[EXTRACT PROVIDED Boundary: Start]

Here is a link to the discussion https://groups.google.com/forum/#!msg/fa.linux.kernel/WQyHPUdvodE/ZGTnxBQw4ioJ

Bottom line, no one has figured a way to get this information out of the kernel.


Later I received an email discussing the Friendly EPERM product and asking if there was a way to at least figure out what capabilities the application needed.

I wondered if the audit subsystem would give us anything here.  But I contacted the Audit guys at Red Hat, Steve Grubb and Paul Moore,  and they informed me that there is no Audit messages generated when DAC Capabilities are blocked.

An interesting discussion occurred in the email chain:

DWALSH: Well I would argue most developers have no idea what capabilities their application requires.

SGRUBB: I don't think people are that naive. If you are writing a program that runs as root and then you get the idea to run as a normal user, you will immediately see your program crash. You would immediately look at where it’s having problems. Its pretty normal to lookup the errno on the syscall man page to see what it says about it. They almost always list necessary capabilities for that syscall. If you are an admin restricting software you didn't write, then it’s kind of a  puzzle. But the reason there's no infrastructure is because historically it’s never been a problem because the software developer had to choose to use capabilities and it’s incumbent on the developer to know what they are doing.  With new management tools offering to do this for you, I guess it’s new territory.

But here we had a vendor telling a customer that it needed full root, ALL Capabilities,  to run his application,

DWALSH:  This is exactly what containers are doing.  Which is why the emailer is asking.  A vendor comes to him telling him it needs all Capabilities.  The emailer does not believe them and wants to diagnose what they actually need.

[EXTRACT PROVIDED Boundary: End]
[ENTRIES SHOWN Boundary: Start]

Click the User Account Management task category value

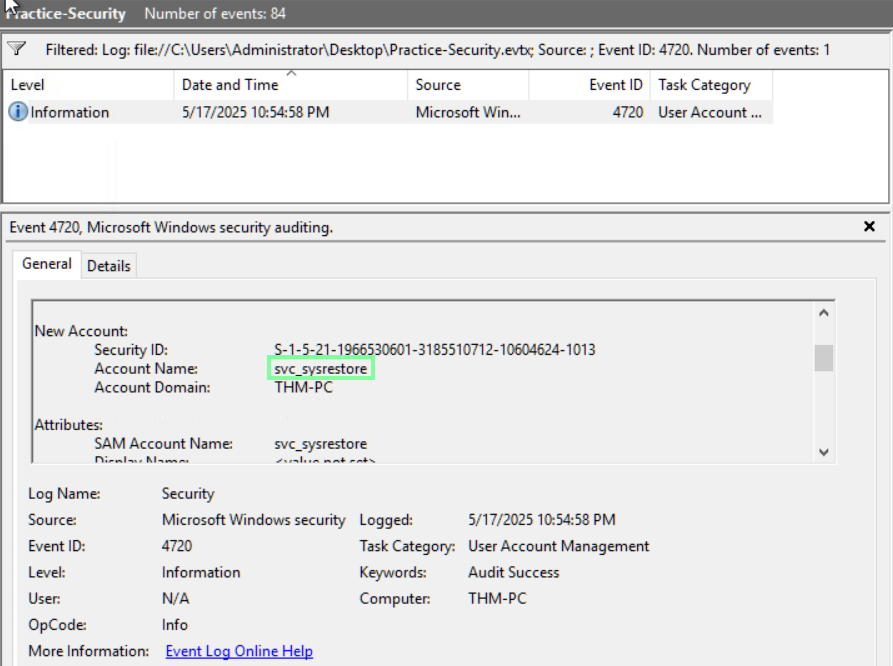pos(558,546)
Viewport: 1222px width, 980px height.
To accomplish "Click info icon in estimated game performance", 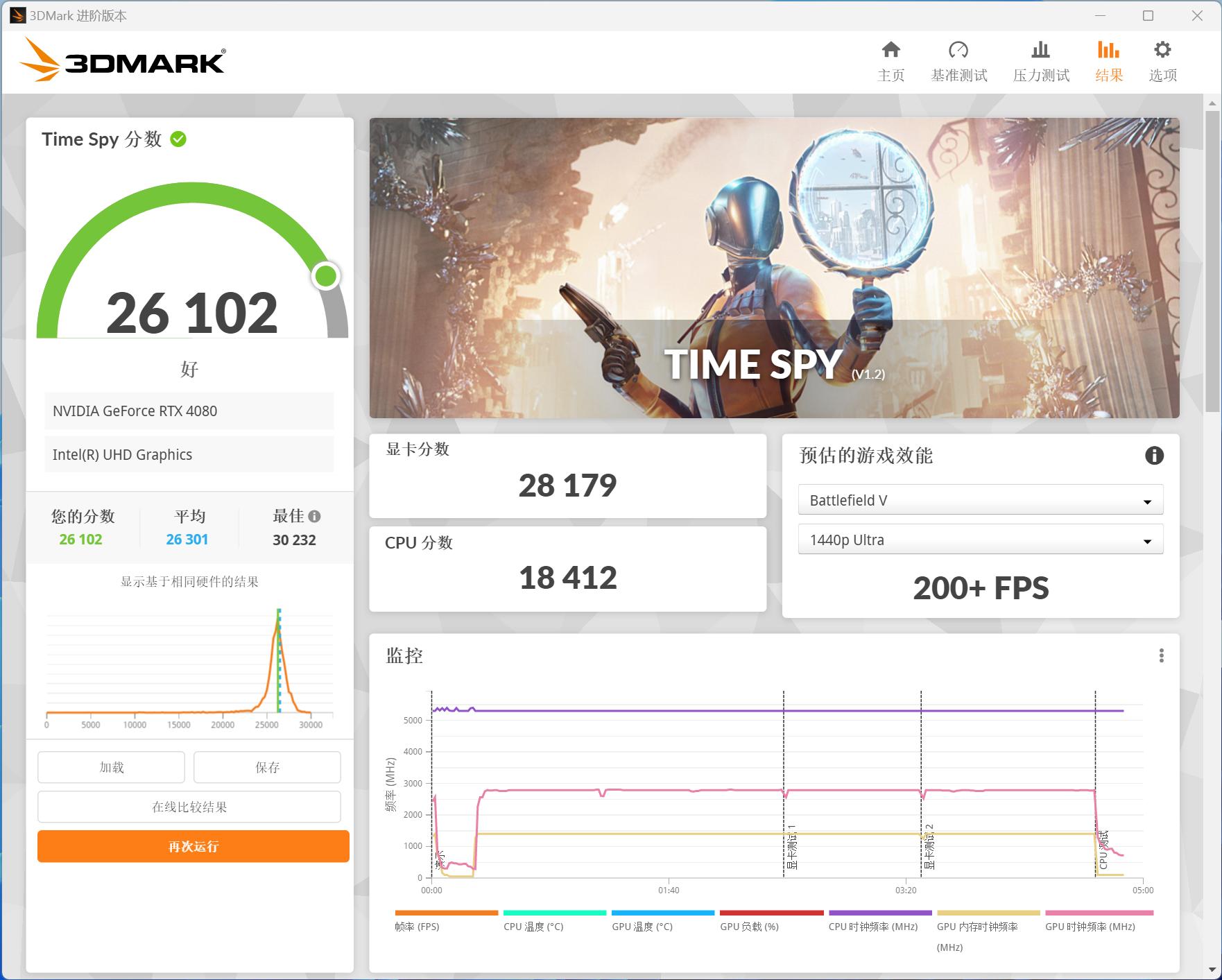I will pos(1154,456).
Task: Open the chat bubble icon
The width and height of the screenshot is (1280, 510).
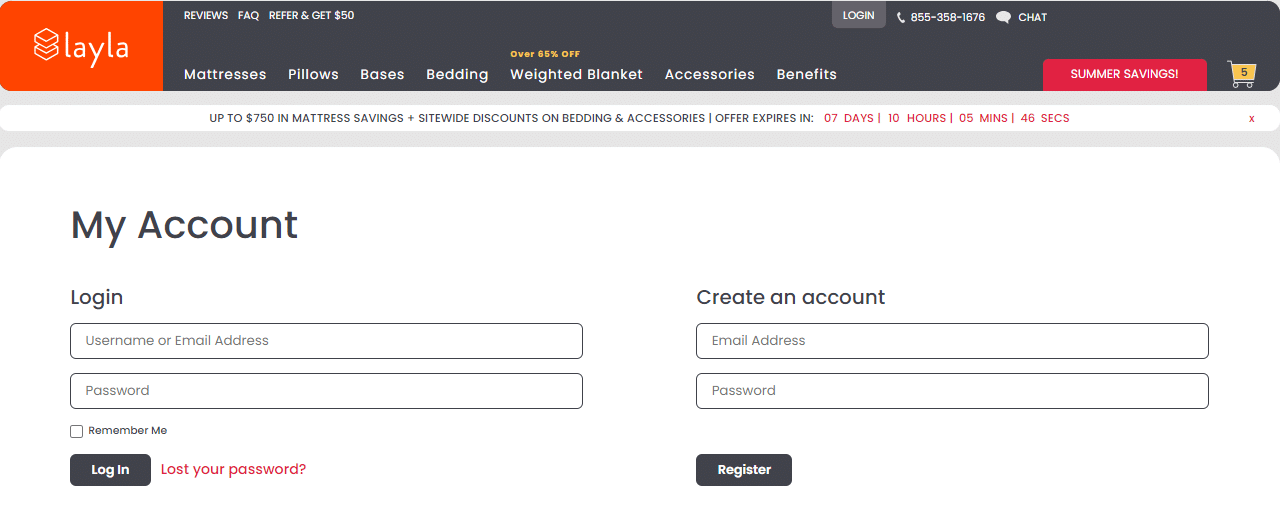Action: (x=1003, y=17)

[ENTRIES SHOWN Boundary: End]

→ ASSIGNMENT
Continue the post about figuring out which Linux capabilities an application needs, starting right after its last sentence.

→ ANSWER BOX
DWALSH: With containers and SELinux their is a great big "TURN OFF SECURITY" button, which is too easy for software packagers to do, and then they don't have to figure out exactly what their app needs.

Paul Moore - Red Hat SELinux Kernel Engineer suggested

That while audit can not record the DAC Failures, SELinux also enforces the capability checks.  If we could put the processes into a SELinux type that had no capabilities by default, then ran the process with full capabilities and SELinux in permissive mode, we could gather the SELinux AVC messages indicating which capabilities the application required to run.

“ (Ab)using security to learn through denial messages. What could possibly go wrong?! :)

After investigating further, turns out the basic type used to run containers, `container_t`, can be setup to have no capabilities by turning off an SELinux boolean.

To turn off the capabilities via a boolean, and put the machine into permissive mode.

setsebool virt_sandbox_use_all_caps=0

setenforce 0

Now execute the application via docker with all capabilities allowed.

docker run --cap-add all IMAGE ...

Run and test the application. This should cause SELinux to generate AVC messages about capabilities used.

grep capability /var/log/audit/audit.log

type=AVC msg=audit(1495655327.756:44343): avc:  denied  { syslog } for  pid=5246 comm="rsyslogd" capability=34  scontext=system_u:system_r:container_t:s0:c795,c887 tcontext=system_u:system_r:container_t:s0:c795,c887 tclass=capability2   


Now you know your list.

Turns out the application the emailer was trying to containerize was a tool which was allowed to manipulate the syslog system, and the only capability it needed was CAP_SYSLOG.  The emailer should be able to run the container by simply adding the CAP_SYSLOG capability and everything else about the container should be locked down.

docker run --cap-add syslog IMAGE ...


After writing this blog, I was pointed to

Find what capabilities an application requires to successful run in a container

Which is similar in that it finds out the capabilities needed for a container/process by using SystemTap.